PDA

View Full Version : remove multiple CR (0xOA) from large textstring with Python



Krijk
June 6th, 2009, 11:05 AM
I have a large textstring with multiple CR's (OA) in it. I would like to remove these with a single newline. I've tried:


def removeUnwantedCR(text):
text = text.replace('\r\r\r\r', '\n')
return text

but this isn't working. How do I do this in Python?

ghostdog74
June 6th, 2009, 12:08 PM
it should be '\r\n'. however, you can just use strip()

wmcbrine
June 6th, 2009, 01:27 PM
Just to point out... 0x0A is in fact '\n' aka NL aka new line. CR aka carriage return aka '\r' is 0x0D.

smartbei
June 6th, 2009, 01:48 PM
@ghostdog - strip will only work if the whitespace is at the end of the string. I think waht you want to do (remove all the carraige returns (\r) from a string) is:


def remove_all_crs(stirng):
return string.replace("\r", "")

Ususally, you will have new lines (from windows) as "\r\n", and you will need to remove the \r so that it will look normal in linux.
If this is not the case, what exactly is the problem? The code snipper you posted looks fine, except that it searches for and replaces all sequences of 4 carriage returns with a single newline. Is this what you meant?

Krijk
June 6th, 2009, 02:17 PM
If this is not the case, what exactly is the problem? The code snipper you posted looks fine, except that it searches for and replaces all sequences of 4 carriage returns with a single newline. Is this what you meant?

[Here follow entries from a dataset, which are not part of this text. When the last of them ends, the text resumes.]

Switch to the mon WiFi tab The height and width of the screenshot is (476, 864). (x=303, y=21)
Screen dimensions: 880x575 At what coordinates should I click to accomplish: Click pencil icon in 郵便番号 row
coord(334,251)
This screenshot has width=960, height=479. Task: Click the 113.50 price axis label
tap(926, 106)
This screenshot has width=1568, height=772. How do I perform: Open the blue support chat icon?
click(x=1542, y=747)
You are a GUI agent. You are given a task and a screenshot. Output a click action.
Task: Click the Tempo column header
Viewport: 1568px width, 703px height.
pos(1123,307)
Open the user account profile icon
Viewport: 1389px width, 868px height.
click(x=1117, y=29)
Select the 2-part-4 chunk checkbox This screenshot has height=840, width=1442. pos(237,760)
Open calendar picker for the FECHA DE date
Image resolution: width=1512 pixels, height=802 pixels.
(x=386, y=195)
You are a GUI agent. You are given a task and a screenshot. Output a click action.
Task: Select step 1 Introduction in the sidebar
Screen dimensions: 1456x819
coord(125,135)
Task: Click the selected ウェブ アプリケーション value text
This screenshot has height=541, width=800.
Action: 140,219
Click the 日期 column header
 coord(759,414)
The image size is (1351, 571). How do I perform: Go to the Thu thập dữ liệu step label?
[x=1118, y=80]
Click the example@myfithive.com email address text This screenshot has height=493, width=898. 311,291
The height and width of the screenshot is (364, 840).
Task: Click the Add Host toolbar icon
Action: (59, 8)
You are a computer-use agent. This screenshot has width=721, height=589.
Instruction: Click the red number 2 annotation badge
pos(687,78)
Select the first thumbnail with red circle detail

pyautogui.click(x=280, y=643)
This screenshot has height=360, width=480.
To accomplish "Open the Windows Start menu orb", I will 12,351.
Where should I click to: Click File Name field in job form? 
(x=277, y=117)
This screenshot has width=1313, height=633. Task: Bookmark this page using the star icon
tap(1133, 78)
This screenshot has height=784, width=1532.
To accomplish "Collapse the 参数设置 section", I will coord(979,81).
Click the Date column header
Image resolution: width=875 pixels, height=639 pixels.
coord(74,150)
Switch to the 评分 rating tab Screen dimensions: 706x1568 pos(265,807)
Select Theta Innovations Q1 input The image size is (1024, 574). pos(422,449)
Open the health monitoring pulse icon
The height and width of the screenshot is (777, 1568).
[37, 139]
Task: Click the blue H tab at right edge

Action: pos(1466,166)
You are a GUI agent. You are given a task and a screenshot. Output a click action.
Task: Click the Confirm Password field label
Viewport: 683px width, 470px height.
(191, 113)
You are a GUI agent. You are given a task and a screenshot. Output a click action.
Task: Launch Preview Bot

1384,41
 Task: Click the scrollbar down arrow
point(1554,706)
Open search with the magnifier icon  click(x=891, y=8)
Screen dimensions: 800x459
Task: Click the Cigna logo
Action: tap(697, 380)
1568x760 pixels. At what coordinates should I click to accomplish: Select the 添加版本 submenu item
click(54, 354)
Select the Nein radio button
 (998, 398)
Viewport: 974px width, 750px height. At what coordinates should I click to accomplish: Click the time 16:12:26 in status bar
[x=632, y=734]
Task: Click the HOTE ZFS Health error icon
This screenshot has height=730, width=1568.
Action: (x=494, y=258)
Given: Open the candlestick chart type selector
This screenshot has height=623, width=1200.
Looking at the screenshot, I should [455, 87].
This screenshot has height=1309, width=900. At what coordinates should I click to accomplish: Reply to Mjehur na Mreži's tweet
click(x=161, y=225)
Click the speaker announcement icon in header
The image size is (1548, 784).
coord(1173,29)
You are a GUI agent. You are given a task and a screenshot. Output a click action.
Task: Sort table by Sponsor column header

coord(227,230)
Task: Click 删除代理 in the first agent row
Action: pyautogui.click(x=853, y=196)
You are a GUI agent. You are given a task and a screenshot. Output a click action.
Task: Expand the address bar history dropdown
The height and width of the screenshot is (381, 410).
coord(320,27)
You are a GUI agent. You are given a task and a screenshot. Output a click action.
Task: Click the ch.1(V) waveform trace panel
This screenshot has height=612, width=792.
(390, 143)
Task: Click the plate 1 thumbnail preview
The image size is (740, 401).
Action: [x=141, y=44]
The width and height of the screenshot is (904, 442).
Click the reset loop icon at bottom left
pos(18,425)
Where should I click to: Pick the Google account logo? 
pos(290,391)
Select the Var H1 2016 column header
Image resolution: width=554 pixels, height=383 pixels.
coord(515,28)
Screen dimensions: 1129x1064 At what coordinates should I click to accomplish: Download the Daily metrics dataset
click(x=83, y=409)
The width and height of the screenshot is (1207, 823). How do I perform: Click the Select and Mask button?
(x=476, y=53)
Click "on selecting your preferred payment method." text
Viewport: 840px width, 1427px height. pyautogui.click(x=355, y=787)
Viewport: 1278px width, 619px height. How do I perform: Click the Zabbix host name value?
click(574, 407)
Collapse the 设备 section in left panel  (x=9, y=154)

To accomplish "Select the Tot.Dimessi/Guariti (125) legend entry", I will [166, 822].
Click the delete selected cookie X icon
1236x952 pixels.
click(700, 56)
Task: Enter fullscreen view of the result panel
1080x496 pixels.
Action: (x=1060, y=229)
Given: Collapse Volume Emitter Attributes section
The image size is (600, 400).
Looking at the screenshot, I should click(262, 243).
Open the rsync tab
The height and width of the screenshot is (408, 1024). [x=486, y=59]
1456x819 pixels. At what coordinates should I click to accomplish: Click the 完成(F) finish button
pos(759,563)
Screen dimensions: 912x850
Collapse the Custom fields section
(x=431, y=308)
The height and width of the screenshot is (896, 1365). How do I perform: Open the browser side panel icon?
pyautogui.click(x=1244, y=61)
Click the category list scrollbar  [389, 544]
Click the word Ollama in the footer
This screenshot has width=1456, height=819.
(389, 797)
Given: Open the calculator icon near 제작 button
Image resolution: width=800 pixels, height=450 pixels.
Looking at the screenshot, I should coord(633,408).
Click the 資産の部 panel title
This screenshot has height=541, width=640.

I have text strings that have large whitespaces in between that I want to remove. I don't want to remove all the newlines ( @wmcbrine :oops: you're absolutely right. ), but keep the last one.

I rstrip() the end, but I also want to remove the whitespace in between. When I run the text = text.replace('\n\n\n\n', '\n') it just doesn't work. When I remove singular \n with "" it works fine.

ghostdog74
June 6th, 2009, 04:34 PM
@OP then how does your data file look like? post a sample here, or attach a sample.

@smartbei


strip will only work if the whitespace is at the end of the string

wrong, strip works on both leading whitespaces and trailing spaces. anyway, i had thought OP wants to remove at the end of the line, not in between.

Krijk
June 6th, 2009, 05:22 PM
@OP then how does your data file look like? post a sample here, or attach a sample.


The original looks like this


just some text with whitespace behind.



text continues here.

It has to become:


just some text with whitespace behind.
text continues here.

unutbu
June 6th, 2009, 06:21 PM
#!/usr/bin/env python
input_fh=open('a','r')
output_fh=open('b','w')
for line in input_fh:
if line.strip():
output_fh.write(line.rstrip()+'\n')

The script reads a file called 'a' and writes to a file called 'b'.

Krijk
June 6th, 2009, 06:30 PM
#!/usr/bin/env python
input_fh=open('a','r')
output_fh=open('b','w')
for line in input_fh:
if line.strip():
output_fh.write(line.rstrip()+'\n')

The script reads a file called 'a' and writes to a file called 'b'.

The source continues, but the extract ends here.